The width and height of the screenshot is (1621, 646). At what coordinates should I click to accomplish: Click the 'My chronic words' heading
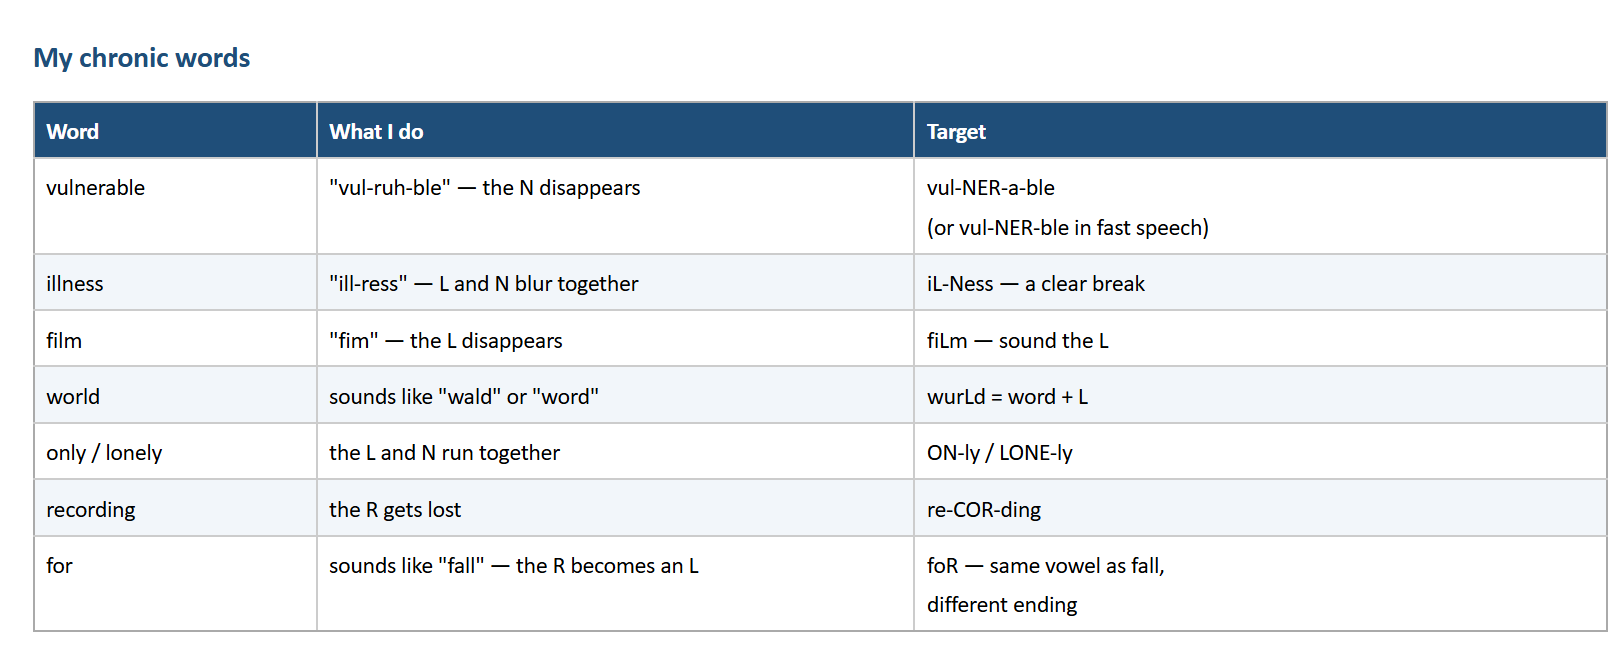coord(141,58)
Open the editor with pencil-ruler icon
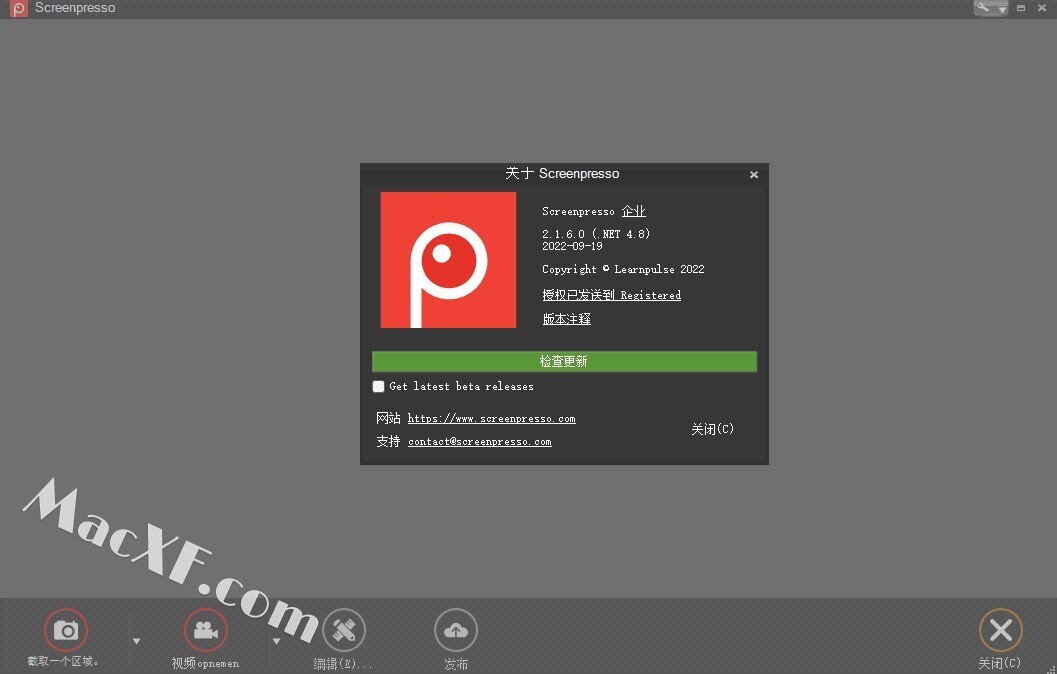 pos(344,630)
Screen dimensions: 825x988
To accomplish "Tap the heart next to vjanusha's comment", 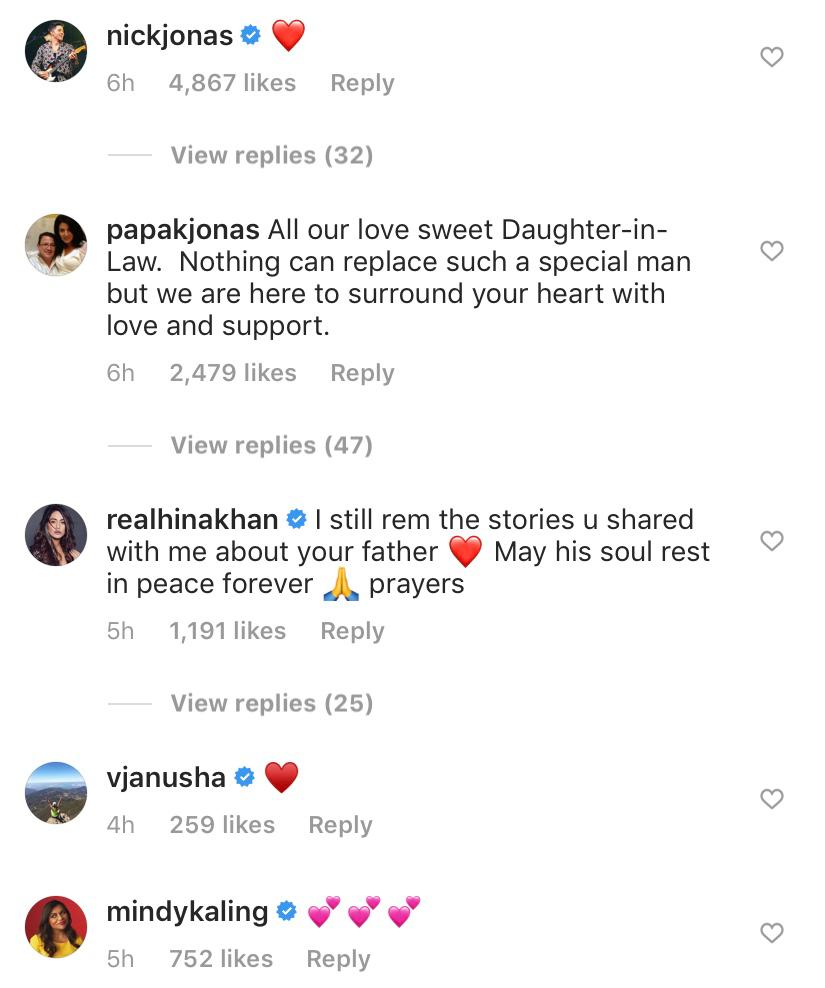I will click(x=772, y=799).
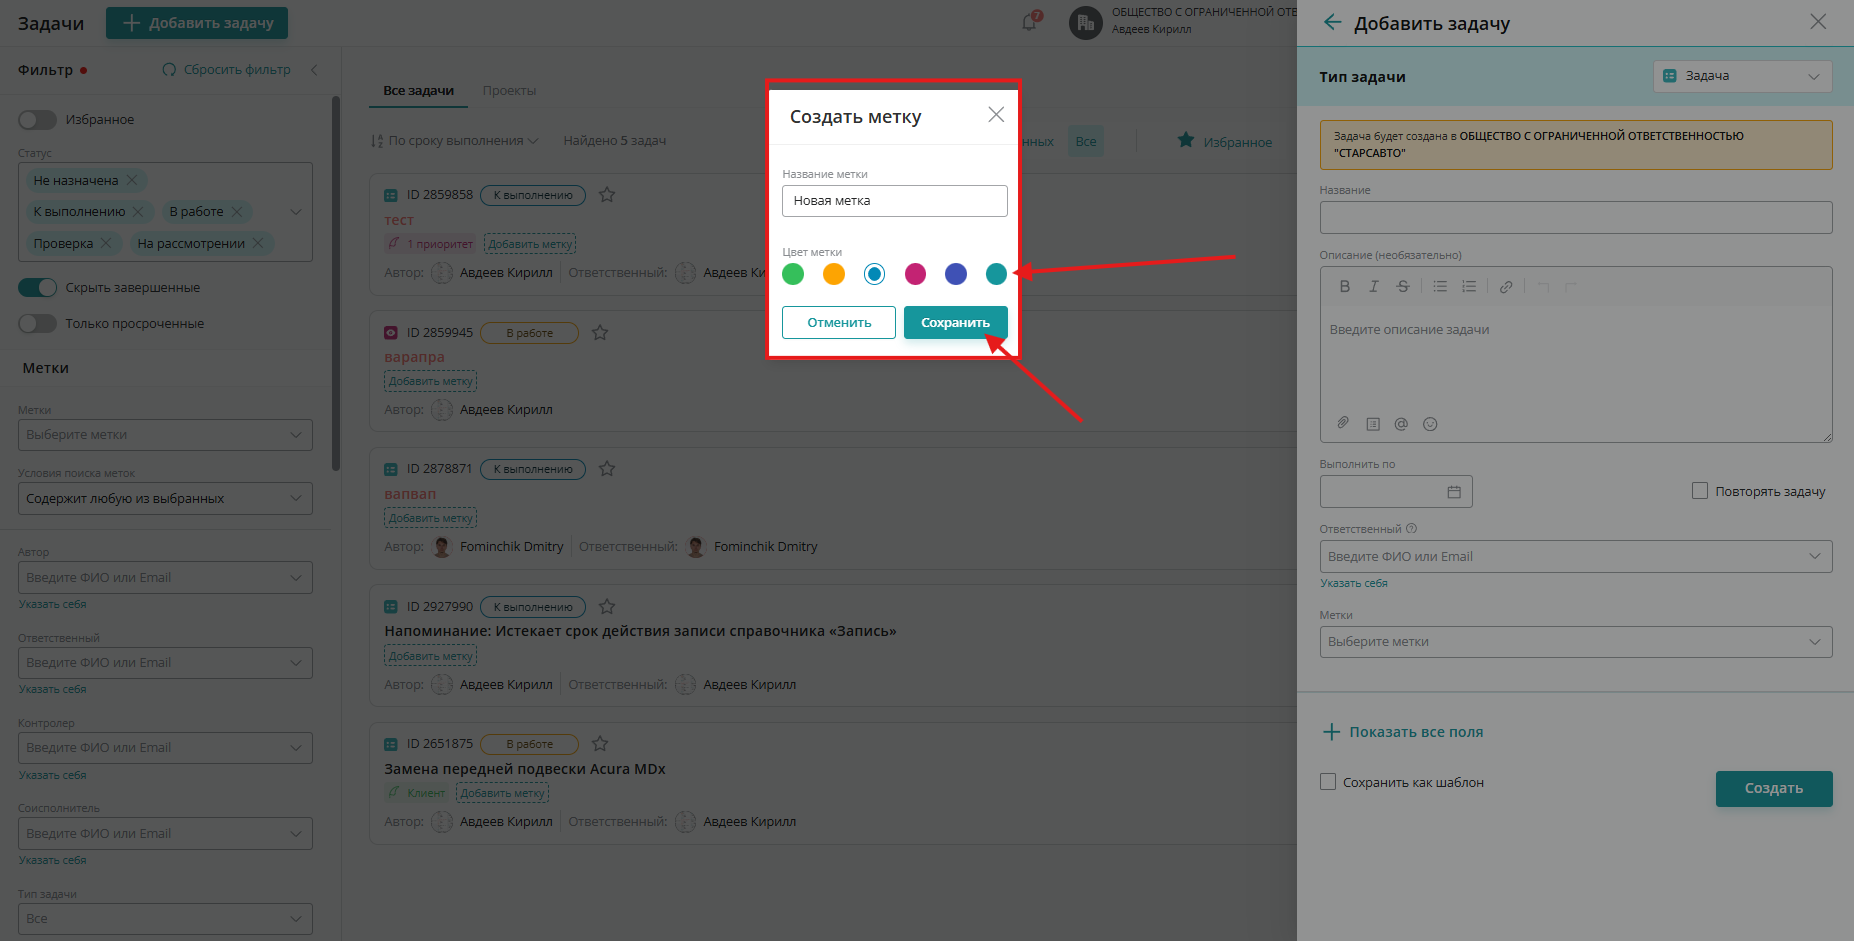Insert a link using the link icon

[x=1505, y=287]
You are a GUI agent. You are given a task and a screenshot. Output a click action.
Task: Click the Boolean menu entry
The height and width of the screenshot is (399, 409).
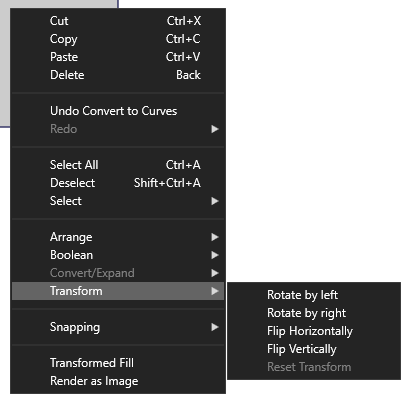118,255
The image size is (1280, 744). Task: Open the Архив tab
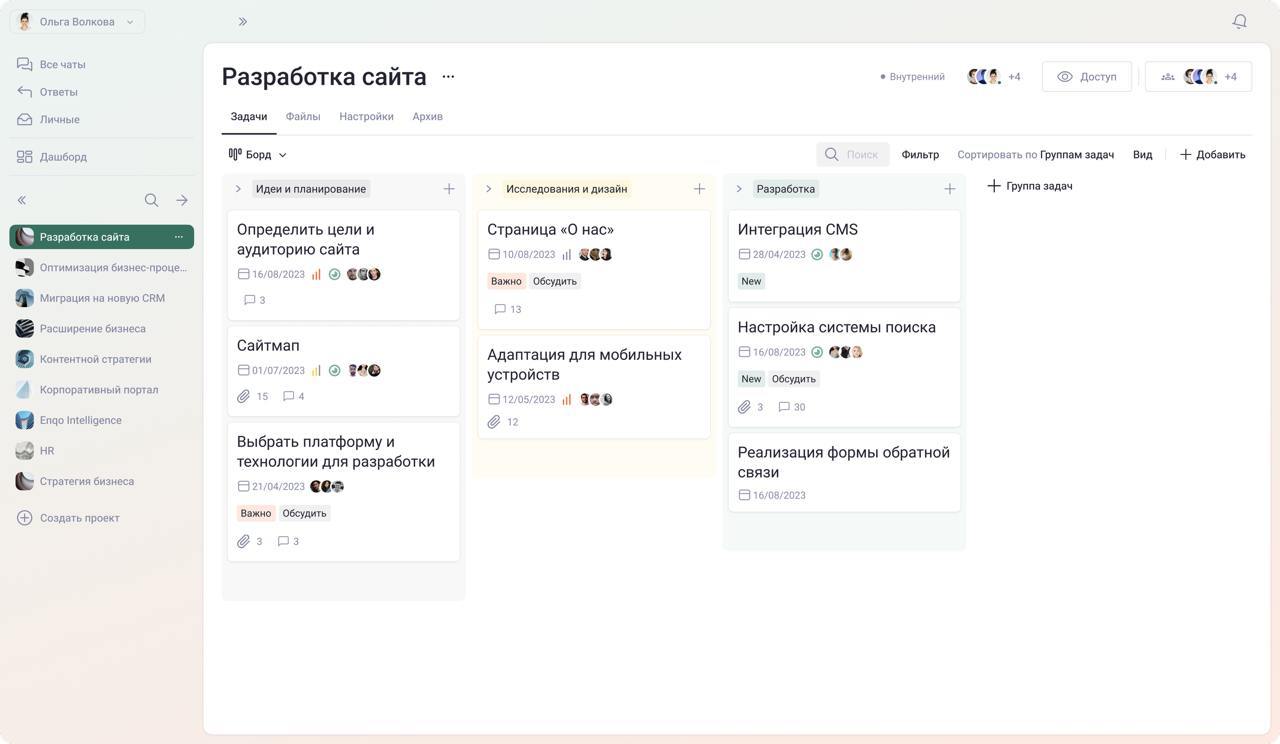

> **ABOUT THIS EXERCISE**: Each line from the first line of the material above through the line containing "Screen dimensions: 825x988" is to be reproduced exactly, with both ends kept and pictures left out.

> **EXERCISE RESULT**:
The width and height of the screenshot is (1621, 646). At what coordinates should I click to accomplish: Click the 'My chronic words' heading
coord(141,58)
Open the editor with pencil-ruler icon
 pos(344,630)
Screen dimensions: 825x988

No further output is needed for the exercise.